▶ [ЗАДАНИЕ A]:
Измени строки записей: начни со строки с «The width and» и продолжи до самого конца записей. Замени в них «lock» на «gear», всё прочее оставь без изменений.
══ ИСХОДНЫЙ ФРАГМЕНТ
Слегка ироничный отзыв Никитенко заставляет все же думать, что резкие высказывания гр. Е. П. Ростопчиной и М. А. Дмитриева были не совсем беспочвенны; в поведении Хомякова действительно наличествовали элементы эксцентричности, нарочитого фрондерства, а его мысли и формы их выражения не всегда представляли собой образец голубиной простоты.
Сам Хомяков подтверждает это предположение. В письме к графине Блудовой он признается: «Разумеется, если б можно было думать о печати, я сказал бы, что слова “И игом рабства клеймена” (слишком резко определяющие крепостное состояние) можно заменить “И двоедушьем клеймена”. Также поставить другое – на место “всякой мерзости полна”. <…> Во всяком случае надеюсь, что вы признаете, что я говорю не по духу эгоистического фрондерства»[141].
То, что от его стихов веет именно «духом эгоистического фрондерства» Хомяков, очевидно, догадывался. От Блудовой он ожидал слов, успокаивающих его встревоженную совесть.
Аналогичной поддержки ждала и Ростопчина от А. В. Дружинина («Скажите, скажите, ошибаюсь ли я? <…> Дайте мне голос правды в этой тревоге ума и сердца, слишком сильной для женской слабости!»).
Эксцентричность, фрондерство и эпатаж на самом деле были не совсем чужды обоим поэтам. О хомяковской мурмолке и «грязной руке» уже было говорено[142]. Различные письма Хомякова, в которых он разносит в пух и прах историков, филологов, медиков, дает советы в области политики и военной тактики, возможно, верные и бескорыстные, в своей совокупности способны оставить ощущение некоторого самолюбования[143]. Не приходится забывать и о его не лишенной амбициозности мистификации – намерении выдать свою статью «Церковь одна» за древний памятник, переведенный с греческого, едва ли не святоотеческое сочинение. «Покойный Д. А. Валуев, – пишет он Ю. Ф. Самарину, – нашел греческую рукопись (кем писанную, греком или другим каким православным, неизвестно), содержащую в себе изложение Православного учения, и вез ее в чужие края с намерением напечатать, находя ее весьма замечательною. К ней приделал он маленькое предисловие по-латыни, и вся рукопись составила бы около двух печатных листов. Мы, то есть здешние друзья Валуева, желали бы исполнить его намерение и напечатать рукопись, которая в России может встретить цензурные затруднения, а в Германии может или принести пользу, или по крайней мере обратить на себя внимание»[144].
════
▶ [ЗАДАНИЕ B]:
Перечисли всех людей, которых фрагмент о Хомякове называет с инициалами.
══ ВЫДЕРЖКИ ИЗ ЗАПИСЕЙ
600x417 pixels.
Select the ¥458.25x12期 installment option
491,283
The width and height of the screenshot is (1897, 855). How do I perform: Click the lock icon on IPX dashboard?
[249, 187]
════
▶ [РЕШЕНИЕ ЗАДАНИЯ A]:
The width and height of the screenshot is (1897, 855). How do I perform: Click the gear icon on IPX dashboard?
[249, 187]

▶ [РЕШЕНИЕ ЗАДАНИЯ B]:
Е. П. Ростопчина, М. А. Дмитриев, А. В. Дружинин, Д. А. Валуев, Ю. Ф. Самарин